Required work: Every line of the listing must be repeated in the answer without alteration.

Supplied data:
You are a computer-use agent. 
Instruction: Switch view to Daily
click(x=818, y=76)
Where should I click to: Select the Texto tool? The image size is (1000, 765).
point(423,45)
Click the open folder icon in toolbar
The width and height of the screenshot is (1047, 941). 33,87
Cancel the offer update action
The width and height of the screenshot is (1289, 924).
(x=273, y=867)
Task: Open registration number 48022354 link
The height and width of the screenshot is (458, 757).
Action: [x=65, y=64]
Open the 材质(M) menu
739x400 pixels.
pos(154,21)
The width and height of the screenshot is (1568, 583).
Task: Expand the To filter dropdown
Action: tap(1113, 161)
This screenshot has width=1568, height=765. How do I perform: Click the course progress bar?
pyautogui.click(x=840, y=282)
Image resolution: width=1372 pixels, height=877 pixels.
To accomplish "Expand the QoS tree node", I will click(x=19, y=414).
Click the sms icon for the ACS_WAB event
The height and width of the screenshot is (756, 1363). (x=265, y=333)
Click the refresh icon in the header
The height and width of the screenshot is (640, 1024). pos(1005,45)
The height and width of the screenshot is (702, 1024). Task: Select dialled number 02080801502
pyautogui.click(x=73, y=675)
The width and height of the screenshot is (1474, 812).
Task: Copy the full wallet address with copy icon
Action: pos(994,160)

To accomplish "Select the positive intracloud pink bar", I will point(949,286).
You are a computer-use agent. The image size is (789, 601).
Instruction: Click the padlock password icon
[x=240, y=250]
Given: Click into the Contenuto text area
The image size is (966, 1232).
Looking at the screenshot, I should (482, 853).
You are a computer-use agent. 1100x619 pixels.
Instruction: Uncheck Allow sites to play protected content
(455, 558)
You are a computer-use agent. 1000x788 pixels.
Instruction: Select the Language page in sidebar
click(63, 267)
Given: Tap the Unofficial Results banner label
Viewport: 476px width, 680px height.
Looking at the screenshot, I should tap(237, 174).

Written reply:
You are a computer-use agent. 
Instruction: Switch view to Daily
click(x=818, y=76)
Where should I click to: Select the Texto tool? The image size is (1000, 765).
point(423,45)
Click the open folder icon in toolbar
The width and height of the screenshot is (1047, 941). 33,87
Cancel the offer update action
The width and height of the screenshot is (1289, 924).
(x=273, y=867)
Task: Open registration number 48022354 link
The height and width of the screenshot is (458, 757).
Action: [x=65, y=64]
Open the 材质(M) menu
739x400 pixels.
pos(154,21)
The width and height of the screenshot is (1568, 583).
Task: Expand the To filter dropdown
Action: tap(1113, 161)
This screenshot has width=1568, height=765. How do I perform: Click the course progress bar?
pyautogui.click(x=840, y=282)
Image resolution: width=1372 pixels, height=877 pixels.
To accomplish "Expand the QoS tree node", I will click(x=19, y=414).
Click the sms icon for the ACS_WAB event
The height and width of the screenshot is (756, 1363). (x=265, y=333)
Click the refresh icon in the header
The height and width of the screenshot is (640, 1024). pos(1005,45)
The height and width of the screenshot is (702, 1024). Task: Select dialled number 02080801502
pyautogui.click(x=73, y=675)
The width and height of the screenshot is (1474, 812).
Task: Copy the full wallet address with copy icon
Action: pos(994,160)

To accomplish "Select the positive intracloud pink bar", I will point(949,286).
You are a computer-use agent. The image size is (789, 601).
Instruction: Click the padlock password icon
[x=240, y=250]
Given: Click into the Contenuto text area
The image size is (966, 1232).
Looking at the screenshot, I should (482, 853).
You are a computer-use agent. 1100x619 pixels.
Instruction: Uncheck Allow sites to play protected content
(455, 558)
You are a computer-use agent. 1000x788 pixels.
Instruction: Select the Language page in sidebar
click(63, 267)
Given: Tap the Unofficial Results banner label
Viewport: 476px width, 680px height.
Looking at the screenshot, I should tap(237, 174).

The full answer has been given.